RECORDS FOR THIS EXERCISE —
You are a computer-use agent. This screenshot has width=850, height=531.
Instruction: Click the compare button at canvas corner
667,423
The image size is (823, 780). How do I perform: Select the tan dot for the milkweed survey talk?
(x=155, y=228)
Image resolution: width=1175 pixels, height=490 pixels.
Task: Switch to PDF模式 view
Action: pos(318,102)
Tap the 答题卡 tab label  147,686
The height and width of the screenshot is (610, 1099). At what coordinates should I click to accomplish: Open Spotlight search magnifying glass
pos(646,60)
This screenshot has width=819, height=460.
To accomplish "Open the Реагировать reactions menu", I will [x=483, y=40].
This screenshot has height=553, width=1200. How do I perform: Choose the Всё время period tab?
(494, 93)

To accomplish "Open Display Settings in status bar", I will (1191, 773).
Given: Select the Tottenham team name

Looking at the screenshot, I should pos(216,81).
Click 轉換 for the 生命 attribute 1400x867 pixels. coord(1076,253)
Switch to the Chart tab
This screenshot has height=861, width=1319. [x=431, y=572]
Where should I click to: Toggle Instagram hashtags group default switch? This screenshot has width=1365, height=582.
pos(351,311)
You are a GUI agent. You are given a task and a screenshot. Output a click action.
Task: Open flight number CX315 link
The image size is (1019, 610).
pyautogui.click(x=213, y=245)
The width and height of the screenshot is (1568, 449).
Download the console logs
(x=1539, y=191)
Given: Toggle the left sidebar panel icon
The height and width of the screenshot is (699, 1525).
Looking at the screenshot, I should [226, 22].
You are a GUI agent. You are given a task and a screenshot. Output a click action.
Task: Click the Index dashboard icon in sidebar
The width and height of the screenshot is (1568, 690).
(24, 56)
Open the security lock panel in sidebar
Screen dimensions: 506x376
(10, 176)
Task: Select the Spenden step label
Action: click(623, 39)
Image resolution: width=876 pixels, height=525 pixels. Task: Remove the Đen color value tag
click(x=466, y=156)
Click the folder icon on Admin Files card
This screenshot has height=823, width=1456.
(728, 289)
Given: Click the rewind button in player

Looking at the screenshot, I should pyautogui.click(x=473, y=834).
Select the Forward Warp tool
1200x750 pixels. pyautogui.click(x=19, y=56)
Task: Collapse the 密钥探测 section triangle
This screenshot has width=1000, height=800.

TASK INSTRUCTIONS — Output the entire listing exactly as written.

ANSWER BOX —
You are a computer-use agent. This screenshot has width=850, height=531.
Instruction: Click the compare button at canvas corner
667,423
The image size is (823, 780). How do I perform: Select the tan dot for the milkweed survey talk?
(x=155, y=228)
Image resolution: width=1175 pixels, height=490 pixels.
Task: Switch to PDF模式 view
Action: pos(318,102)
Tap the 答题卡 tab label  147,686
The height and width of the screenshot is (610, 1099). At what coordinates should I click to accomplish: Open Spotlight search magnifying glass
pos(646,60)
This screenshot has width=819, height=460.
To accomplish "Open the Реагировать reactions menu", I will [x=483, y=40].
This screenshot has height=553, width=1200. How do I perform: Choose the Всё время period tab?
(494, 93)

To accomplish "Open Display Settings in status bar", I will (1191, 773).
Given: Select the Tottenham team name

Looking at the screenshot, I should pos(216,81).
Click 轉換 for the 生命 attribute 1400x867 pixels. coord(1076,253)
Switch to the Chart tab
This screenshot has height=861, width=1319. [x=431, y=572]
Where should I click to: Toggle Instagram hashtags group default switch? This screenshot has width=1365, height=582.
pos(351,311)
You are a GUI agent. You are given a task and a screenshot. Output a click action.
Task: Open flight number CX315 link
The image size is (1019, 610).
pyautogui.click(x=213, y=245)
The width and height of the screenshot is (1568, 449).
Download the console logs
(x=1539, y=191)
Given: Toggle the left sidebar panel icon
The height and width of the screenshot is (699, 1525).
Looking at the screenshot, I should [226, 22].
You are a GUI agent. You are given a task and a screenshot. Output a click action.
Task: Click the Index dashboard icon in sidebar
The width and height of the screenshot is (1568, 690).
(24, 56)
Open the security lock panel in sidebar
Screen dimensions: 506x376
(10, 176)
Task: Select the Spenden step label
Action: click(623, 39)
Image resolution: width=876 pixels, height=525 pixels. Task: Remove the Đen color value tag
click(x=466, y=156)
Click the folder icon on Admin Files card
This screenshot has height=823, width=1456.
(728, 289)
Given: Click the rewind button in player

Looking at the screenshot, I should pyautogui.click(x=473, y=834).
Select the Forward Warp tool
1200x750 pixels. pyautogui.click(x=19, y=56)
Task: Collapse the 密钥探测 section triangle
This screenshot has width=1000, height=800.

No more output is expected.